THE DATA:

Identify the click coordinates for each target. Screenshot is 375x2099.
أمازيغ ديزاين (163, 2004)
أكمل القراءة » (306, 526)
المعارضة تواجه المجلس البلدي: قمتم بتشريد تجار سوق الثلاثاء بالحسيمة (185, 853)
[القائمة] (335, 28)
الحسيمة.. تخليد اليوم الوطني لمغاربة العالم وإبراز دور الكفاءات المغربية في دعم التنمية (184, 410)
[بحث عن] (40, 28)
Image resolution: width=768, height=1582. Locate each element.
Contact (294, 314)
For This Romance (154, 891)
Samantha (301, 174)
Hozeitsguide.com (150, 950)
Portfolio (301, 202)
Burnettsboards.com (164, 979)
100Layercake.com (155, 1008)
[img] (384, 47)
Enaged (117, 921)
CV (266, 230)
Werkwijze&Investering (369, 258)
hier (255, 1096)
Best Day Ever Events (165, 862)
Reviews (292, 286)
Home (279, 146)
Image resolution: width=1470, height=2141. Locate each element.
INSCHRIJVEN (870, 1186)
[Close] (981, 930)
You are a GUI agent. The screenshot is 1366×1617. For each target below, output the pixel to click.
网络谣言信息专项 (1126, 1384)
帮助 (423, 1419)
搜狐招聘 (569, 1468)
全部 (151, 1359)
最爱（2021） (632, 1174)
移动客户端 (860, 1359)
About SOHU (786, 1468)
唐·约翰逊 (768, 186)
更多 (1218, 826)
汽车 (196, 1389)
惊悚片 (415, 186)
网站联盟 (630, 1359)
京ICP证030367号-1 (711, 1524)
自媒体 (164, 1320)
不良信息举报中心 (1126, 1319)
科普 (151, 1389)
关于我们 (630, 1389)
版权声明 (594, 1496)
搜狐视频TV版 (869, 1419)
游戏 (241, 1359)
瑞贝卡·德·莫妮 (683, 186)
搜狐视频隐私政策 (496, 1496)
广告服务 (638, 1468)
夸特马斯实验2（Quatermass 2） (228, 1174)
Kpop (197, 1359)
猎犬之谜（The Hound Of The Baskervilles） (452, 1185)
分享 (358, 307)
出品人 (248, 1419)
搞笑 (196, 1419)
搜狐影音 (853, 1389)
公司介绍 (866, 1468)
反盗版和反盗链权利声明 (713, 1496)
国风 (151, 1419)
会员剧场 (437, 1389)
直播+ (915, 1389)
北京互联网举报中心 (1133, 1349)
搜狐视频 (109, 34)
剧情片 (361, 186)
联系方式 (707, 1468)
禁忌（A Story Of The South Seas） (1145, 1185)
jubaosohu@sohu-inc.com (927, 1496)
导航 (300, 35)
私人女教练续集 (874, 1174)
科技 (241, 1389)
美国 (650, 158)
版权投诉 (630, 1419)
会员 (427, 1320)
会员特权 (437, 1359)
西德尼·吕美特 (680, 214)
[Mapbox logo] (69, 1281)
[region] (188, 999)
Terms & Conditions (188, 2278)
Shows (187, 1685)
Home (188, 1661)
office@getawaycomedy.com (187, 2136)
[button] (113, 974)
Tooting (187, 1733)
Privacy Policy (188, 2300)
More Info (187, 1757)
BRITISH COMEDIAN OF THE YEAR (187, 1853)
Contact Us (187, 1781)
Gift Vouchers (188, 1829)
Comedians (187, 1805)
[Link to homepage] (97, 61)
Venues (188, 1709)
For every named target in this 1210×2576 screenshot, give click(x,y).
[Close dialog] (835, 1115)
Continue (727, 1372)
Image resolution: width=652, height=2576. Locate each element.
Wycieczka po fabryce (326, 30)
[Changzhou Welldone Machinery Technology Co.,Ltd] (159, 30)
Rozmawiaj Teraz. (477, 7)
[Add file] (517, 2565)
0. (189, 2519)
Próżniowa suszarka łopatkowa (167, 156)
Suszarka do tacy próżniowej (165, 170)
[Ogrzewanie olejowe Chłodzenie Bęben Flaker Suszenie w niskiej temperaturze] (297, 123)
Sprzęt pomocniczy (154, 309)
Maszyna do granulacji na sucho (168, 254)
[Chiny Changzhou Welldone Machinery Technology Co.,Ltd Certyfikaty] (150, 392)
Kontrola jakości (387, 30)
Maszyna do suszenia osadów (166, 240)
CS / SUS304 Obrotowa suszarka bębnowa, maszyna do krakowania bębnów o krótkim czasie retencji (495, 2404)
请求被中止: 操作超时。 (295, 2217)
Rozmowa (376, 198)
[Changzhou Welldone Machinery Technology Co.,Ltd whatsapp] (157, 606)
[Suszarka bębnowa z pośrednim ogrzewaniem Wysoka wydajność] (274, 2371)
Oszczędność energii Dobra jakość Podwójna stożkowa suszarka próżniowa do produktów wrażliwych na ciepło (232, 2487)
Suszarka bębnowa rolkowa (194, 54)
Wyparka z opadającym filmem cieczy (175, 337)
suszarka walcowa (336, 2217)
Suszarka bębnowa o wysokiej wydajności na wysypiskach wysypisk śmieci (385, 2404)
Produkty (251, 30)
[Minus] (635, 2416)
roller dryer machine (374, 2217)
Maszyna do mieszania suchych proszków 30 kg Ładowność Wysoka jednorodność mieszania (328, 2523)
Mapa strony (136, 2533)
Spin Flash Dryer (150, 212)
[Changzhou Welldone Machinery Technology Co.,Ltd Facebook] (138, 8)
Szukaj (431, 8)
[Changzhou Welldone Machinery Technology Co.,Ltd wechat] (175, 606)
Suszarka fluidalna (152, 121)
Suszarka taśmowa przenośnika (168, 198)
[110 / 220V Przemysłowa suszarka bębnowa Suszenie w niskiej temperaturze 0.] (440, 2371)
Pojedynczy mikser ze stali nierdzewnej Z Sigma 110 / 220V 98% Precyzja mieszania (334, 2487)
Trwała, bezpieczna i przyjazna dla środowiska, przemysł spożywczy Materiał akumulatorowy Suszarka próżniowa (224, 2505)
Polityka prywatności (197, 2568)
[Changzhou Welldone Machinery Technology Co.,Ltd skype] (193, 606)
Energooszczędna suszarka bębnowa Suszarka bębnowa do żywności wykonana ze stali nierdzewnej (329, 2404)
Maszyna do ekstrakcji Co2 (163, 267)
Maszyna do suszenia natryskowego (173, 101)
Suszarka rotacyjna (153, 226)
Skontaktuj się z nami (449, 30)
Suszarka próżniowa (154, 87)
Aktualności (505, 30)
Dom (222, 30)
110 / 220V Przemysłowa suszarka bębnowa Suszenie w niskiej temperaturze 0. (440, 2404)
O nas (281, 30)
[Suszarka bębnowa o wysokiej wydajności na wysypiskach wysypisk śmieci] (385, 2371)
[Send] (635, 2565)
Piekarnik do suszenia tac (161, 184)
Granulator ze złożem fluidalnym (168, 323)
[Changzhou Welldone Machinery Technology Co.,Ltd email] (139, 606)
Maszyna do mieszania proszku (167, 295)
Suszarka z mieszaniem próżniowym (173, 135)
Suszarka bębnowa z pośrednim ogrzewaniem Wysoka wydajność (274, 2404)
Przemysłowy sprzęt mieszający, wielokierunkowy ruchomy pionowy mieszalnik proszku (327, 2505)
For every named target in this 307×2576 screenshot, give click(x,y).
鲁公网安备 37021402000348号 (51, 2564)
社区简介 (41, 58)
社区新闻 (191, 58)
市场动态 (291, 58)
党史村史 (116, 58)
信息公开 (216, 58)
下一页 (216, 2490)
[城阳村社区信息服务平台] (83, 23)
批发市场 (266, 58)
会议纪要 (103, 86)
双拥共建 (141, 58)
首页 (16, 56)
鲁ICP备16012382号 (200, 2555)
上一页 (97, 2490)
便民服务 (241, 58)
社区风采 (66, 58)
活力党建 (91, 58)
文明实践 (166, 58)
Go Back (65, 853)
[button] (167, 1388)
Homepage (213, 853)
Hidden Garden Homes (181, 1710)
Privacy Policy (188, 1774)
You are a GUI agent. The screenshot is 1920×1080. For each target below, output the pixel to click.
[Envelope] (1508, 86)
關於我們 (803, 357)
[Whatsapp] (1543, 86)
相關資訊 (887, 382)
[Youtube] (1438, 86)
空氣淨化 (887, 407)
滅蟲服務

REQUIREMENT: Set down again, word for word, the stretch of records from the line with "Wyparka z opadającym filmem cieczy (175, 337)" to the line with "roller dryer machine (374, 2217)", both of those lines included.

WRITTEN SOLUTION:
Wyparka z opadającym filmem cieczy (175, 337)
suszarka walcowa (336, 2217)
Suszarka bębnowa o wysokiej wydajności na wysypiskach wysypisk śmieci (385, 2404)
Produkty (251, 30)
[Minus] (635, 2416)
roller dryer machine (374, 2217)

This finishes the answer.